"El inspector imputado ni tan siquiera está presente en el momento de los hechos. Está tratando de normalizar la situación
en la plaza Jacinto Benavente", sostiene el SPP en el comunicado hecho público este viernes. La agrupación asegura que "no va a consentir el
linchamiento público" del inspector expedientado para "tapar la negligencia política de la Delegación del Gobierno", cuya gestión ha calificado como "caótica y lamentable".
Según el sindicato, "cualquiera que vea los vídeos, puede apreciar que son momentos de gran tensión donde
nadie se puede hacer responsable de los actos de los demás, ni siquiera estando presente. Y mucho menos si no lo está", en alusión al inspector expedientado por la actuación de algunos 'antidisturbios' a su cargo.

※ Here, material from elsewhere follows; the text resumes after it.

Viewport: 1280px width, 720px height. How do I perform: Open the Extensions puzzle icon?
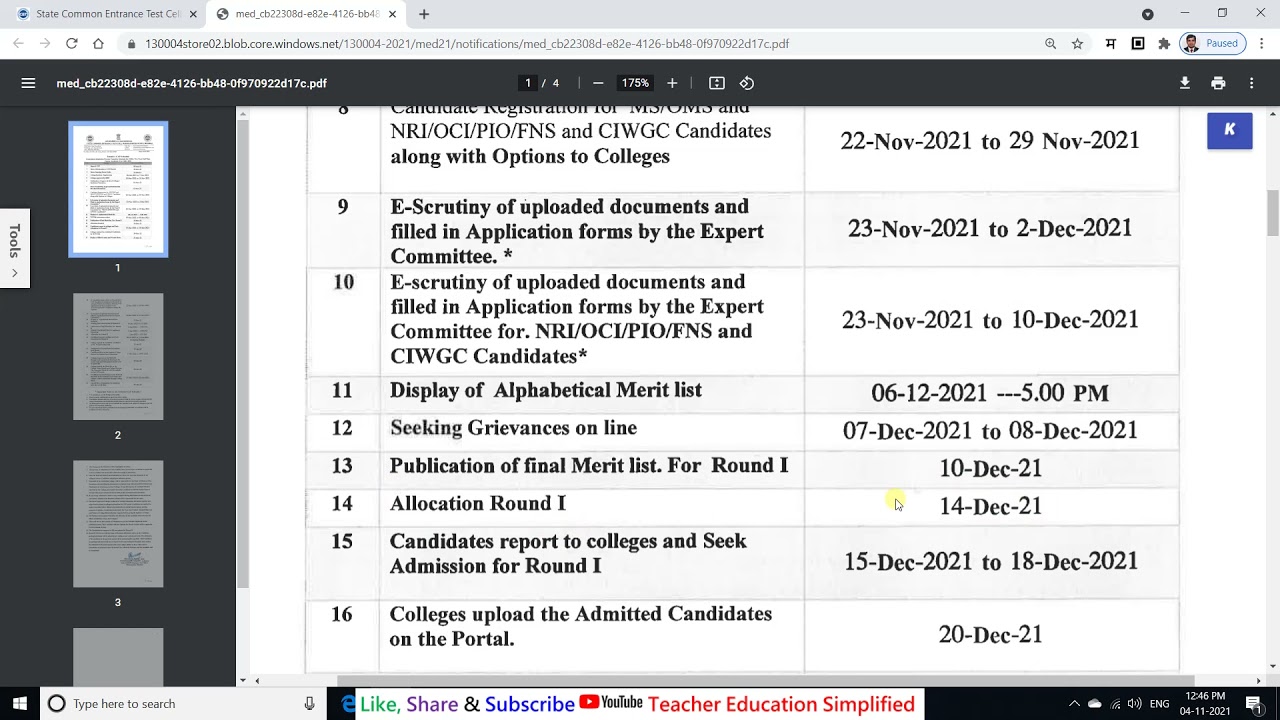coord(1164,44)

Para el SPP, "es responsable de la desafortunada actitud agresiva contra esta chica quien la protagoniza y nadie más", según ha sentenciado. Esta sentencia ha sido contestada por el mayoritario
Sindicato Unificado de la Policía (SUP), que sostiene que "la jerarquía profesional implica también asumir la responsabilidad de las actuaciones ejecutadas" por los agentes bajo su mando.
Explicación del vídeo
El SPP ha ofrecido
su propia 'versión de los hechos'. Para el sindicato, durante el desalojo de los laicos por la calle Carretas, que habían "insultado y agredido a los peregrinos sin ningún motivo, la tensión va en aumento". En ese momento, hay "gritos contra la Policía, resistencia a continuar la marcha, provocaciones varias y vejaciones, e incluso se produce
una agresión física a un policía".
Según
el comunicado, el inspector al mando intenta "limar asperezas y media en el conflicto para evitar elevar el grado de tensión y descartar cualquier tipo de carga policial". De hecho, "el inspector ordena casco en protección" únicamente como "efecto disuasorio
ante la insistente
actitud agresiva de los desalojados".
La explicación del SPP añade que, "tras soportar el lanzamiento de múltiples objetos", se produce una carga policial "absolutamente oportuna, congruente y ponderada". La actuación queda justificada
en defensa de "la paz pública" y no de los agentes, "acostumbrados a aguantar de forma intachable y con infinita paciencia escupitajos, bailes desnudos delante de ellos, vejaciones, insultos, e incluso agresiones físicas", según el sindicato.